I'm curious about the opinions of you experts on this.

Do you think the tax system in the U.S. is fair or unfair?

If you think it's unfair, and if you were the President of the U.S., or an advisor to the President, what would you recommend to fix it?

Would you attempt to revise individual points in the tax code? Which ones would be most important to start with?

Or would you attempt to write a new tax code from scratch?

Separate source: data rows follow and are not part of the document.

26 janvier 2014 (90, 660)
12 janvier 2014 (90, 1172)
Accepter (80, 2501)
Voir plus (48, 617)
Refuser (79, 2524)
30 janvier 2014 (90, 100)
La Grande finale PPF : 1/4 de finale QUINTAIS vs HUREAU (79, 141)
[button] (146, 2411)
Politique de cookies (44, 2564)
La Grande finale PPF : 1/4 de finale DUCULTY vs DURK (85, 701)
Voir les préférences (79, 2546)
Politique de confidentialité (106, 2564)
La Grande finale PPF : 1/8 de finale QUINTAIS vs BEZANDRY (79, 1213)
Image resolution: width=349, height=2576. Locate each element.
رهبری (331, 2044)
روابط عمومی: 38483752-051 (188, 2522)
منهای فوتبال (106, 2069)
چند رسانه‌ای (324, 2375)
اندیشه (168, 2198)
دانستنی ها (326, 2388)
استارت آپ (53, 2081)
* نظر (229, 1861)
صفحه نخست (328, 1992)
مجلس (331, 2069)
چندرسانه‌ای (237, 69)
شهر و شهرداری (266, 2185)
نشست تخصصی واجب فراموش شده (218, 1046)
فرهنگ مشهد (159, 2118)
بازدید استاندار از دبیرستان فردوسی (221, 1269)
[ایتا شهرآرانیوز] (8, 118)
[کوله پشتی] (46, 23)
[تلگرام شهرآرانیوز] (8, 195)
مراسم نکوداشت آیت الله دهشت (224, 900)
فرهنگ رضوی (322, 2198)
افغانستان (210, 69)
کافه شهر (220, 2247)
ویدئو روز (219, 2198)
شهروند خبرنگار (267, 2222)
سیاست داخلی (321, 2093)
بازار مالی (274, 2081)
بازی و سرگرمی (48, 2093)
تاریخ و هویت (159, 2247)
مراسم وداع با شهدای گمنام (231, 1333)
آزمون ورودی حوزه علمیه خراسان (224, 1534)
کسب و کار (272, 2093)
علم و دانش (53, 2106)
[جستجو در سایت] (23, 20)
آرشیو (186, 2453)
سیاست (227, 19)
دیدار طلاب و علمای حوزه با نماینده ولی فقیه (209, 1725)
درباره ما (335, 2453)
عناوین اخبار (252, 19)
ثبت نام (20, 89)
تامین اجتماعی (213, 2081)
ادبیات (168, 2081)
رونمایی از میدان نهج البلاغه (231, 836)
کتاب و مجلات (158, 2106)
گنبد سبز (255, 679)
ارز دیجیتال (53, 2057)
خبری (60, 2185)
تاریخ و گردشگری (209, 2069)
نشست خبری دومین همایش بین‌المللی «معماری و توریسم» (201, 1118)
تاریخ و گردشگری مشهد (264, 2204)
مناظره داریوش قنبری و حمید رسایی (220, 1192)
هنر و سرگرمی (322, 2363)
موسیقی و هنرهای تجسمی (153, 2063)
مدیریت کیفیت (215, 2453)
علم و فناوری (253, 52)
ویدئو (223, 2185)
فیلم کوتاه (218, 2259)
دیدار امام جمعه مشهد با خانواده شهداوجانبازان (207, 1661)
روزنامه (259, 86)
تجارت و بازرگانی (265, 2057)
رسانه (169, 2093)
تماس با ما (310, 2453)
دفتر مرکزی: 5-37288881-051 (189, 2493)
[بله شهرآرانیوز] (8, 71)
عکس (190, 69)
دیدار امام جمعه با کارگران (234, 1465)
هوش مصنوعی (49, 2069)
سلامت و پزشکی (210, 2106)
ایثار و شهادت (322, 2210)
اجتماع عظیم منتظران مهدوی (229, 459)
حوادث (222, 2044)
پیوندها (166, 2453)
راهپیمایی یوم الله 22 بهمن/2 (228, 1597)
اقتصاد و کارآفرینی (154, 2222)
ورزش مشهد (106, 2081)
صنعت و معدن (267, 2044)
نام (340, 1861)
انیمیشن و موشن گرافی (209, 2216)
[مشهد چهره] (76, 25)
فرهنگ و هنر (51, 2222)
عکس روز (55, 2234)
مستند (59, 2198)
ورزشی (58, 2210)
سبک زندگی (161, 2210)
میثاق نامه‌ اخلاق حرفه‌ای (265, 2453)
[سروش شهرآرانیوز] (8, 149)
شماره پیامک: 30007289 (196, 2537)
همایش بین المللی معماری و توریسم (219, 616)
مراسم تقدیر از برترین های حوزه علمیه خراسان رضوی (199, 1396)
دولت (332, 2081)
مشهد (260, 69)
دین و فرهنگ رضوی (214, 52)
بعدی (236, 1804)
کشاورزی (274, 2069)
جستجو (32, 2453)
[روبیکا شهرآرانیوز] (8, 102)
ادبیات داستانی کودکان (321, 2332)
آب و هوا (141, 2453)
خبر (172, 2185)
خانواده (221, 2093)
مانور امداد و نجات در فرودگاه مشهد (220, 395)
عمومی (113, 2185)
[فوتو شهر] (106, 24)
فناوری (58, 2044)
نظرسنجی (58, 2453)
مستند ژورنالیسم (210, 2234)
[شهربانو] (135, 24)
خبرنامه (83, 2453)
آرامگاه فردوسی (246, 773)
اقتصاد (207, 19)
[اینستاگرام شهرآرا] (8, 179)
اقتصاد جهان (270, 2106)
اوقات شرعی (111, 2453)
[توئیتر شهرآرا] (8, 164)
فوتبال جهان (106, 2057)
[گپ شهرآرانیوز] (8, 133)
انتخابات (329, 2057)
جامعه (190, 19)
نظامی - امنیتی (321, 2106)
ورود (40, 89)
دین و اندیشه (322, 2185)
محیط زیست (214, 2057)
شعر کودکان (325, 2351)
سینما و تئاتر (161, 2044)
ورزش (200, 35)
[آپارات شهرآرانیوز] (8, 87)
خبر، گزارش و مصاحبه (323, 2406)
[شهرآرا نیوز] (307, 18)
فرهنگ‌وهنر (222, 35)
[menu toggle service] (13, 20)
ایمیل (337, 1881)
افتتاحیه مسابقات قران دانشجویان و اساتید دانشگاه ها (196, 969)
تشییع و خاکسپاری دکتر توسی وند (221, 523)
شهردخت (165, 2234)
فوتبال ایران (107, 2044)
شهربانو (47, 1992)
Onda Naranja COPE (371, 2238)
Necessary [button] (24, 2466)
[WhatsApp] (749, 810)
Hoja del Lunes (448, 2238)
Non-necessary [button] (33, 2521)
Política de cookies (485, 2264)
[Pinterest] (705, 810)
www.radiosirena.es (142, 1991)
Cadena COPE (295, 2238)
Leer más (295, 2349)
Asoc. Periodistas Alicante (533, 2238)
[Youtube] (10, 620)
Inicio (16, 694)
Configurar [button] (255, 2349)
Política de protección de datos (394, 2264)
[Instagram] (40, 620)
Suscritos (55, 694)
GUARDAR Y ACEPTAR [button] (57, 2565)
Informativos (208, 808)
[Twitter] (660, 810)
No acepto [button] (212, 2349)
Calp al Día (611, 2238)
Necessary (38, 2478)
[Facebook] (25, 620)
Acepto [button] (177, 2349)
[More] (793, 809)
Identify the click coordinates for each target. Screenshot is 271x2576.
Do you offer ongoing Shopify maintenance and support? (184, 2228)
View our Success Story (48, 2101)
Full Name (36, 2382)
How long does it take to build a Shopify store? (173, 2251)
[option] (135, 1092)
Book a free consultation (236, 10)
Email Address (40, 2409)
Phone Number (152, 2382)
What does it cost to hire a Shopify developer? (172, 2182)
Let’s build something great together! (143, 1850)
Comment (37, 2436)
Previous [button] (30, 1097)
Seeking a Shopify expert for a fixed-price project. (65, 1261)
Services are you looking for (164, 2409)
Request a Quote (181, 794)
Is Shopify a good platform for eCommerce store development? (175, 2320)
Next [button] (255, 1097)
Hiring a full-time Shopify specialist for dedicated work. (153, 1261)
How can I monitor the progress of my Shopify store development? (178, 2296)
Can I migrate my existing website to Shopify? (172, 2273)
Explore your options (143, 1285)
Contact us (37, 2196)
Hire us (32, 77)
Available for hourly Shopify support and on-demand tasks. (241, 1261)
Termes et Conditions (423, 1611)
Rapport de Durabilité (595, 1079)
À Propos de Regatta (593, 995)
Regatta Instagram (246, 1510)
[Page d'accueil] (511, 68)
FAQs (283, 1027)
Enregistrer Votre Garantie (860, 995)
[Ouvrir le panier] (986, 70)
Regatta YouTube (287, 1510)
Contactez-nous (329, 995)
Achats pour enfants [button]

I fully understand that whatever you tried to do would likely be doomed to failure since every point in the existing tax code has some powerful lobby behind it with a long list of congressmen and senators on its contribution list. But times are changing and maybe the voters would intervene on behalf of a better tax code.

What do you think?

Alan

Reply to
Alan Meyer
Loading thread data ...

Well, I'm not an expert, but I'll weigh in anyway, limiting this to the personal income tax.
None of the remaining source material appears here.